Filed under Charting Maine's Future, Quality Places by Kim | 0 comments
On the day of contentious hearings for Plum Creek’s large development proposal in the Moosehead region, the Portland Press Herald published this editorial on the importance of Maine’s quality places. It also raises the interesting question of how to balance the preservation of these places with how we utilize (i.e., develop) them in our economy (the Plum Creek debate, of course, has amplified this question to rather shrill levels throughout the state). At the same time, the editorial asks, how can we balance our need for tax reform with our need to invest in and preserve our quality places?
If you read this blog, these questions should be very familiar: after all, preserving our quality places, growing the economy, and reducing the tax burden were the three dominant themes of the GrowSmart-Brookings report, “Charting Maine’s Future.”.

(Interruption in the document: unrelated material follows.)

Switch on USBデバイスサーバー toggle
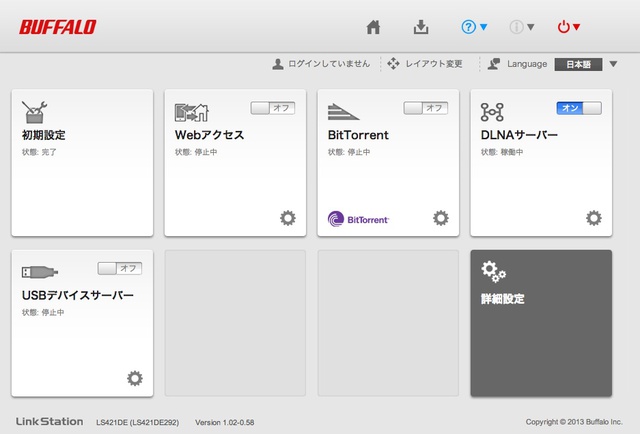 click(119, 268)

While we appreciate the Press Herald asking these questions and publicizing our core issues on their editorial page, we don’t necessarily accept the premise that these are “tough choices” - in fact, they shouldn’t have to be choices at all. The Brookings Institution argued, convincingly, that investing in quality places will grow the economy. Strategic tax reductions will help preserve our quality places by making it easier to invest in downtowns and preserve rural forests and farmland. And smart, high-quality economic development will value and help to preserve our quality places, whether on Main Street, on our working waterfronts, or in the Moosehead region.
Economic development, spending reform, and quality places aren’t competing priorities: they’re interdependent. If we fail at any one of them, the others will suffer. The only decision we need to make is whether we’ll commit ourselves to all three - and this certainly shouldn’t be a “tough choice.”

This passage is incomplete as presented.